Si batte per la marijuana libera. Ha incoraggiato gli inquilini di un centro sociale a coltivare le note foglioline, dicendo: «Ragazzi, ho studiato le Sacre Scritture e ho saputo che Noè, nell’arca, aveva una piantina di cannabis». È un sostenitore della stanza del buco dove ci si fa di eroina e coca in piena tranquillità.
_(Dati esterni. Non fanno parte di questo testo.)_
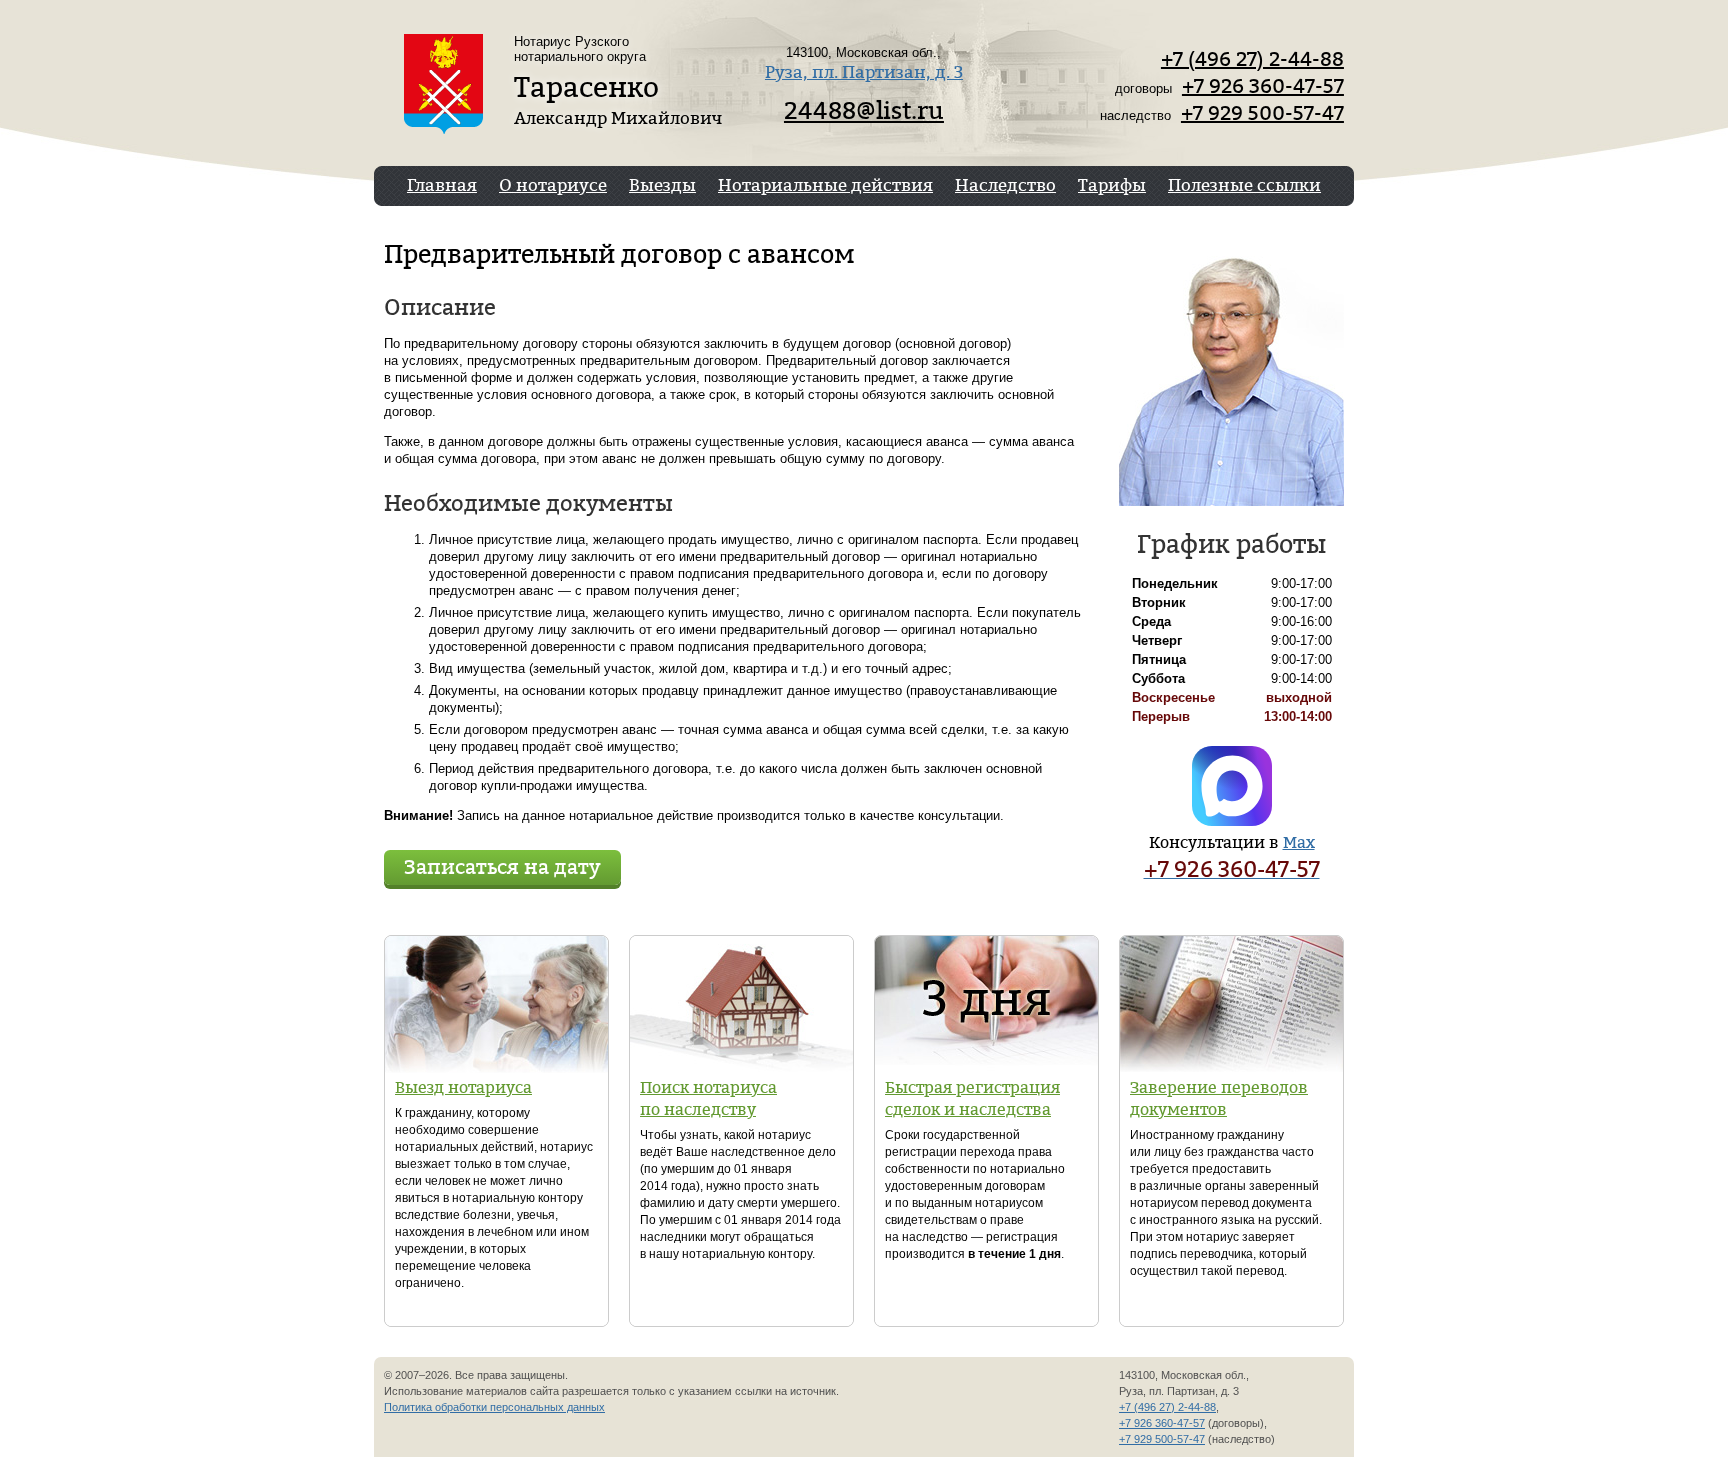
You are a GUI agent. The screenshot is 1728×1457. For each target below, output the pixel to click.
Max (1299, 842)
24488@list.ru (864, 110)
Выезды (662, 184)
Per promuovere queste belle battaglie o è ospite di Rifondazione comunista (di cui è affezionato elettore) oppure ospita lui i rifondazionisti nella parrocchia di San Benedetto. Sono occasioni conviviali in cui ciascuna parte cerca di fare proseliti e si mescolano disinvoltamente paradisi artificiali e Paradiso celeste. Questo è don Gallo, l’antipasto del neosindaco Doria.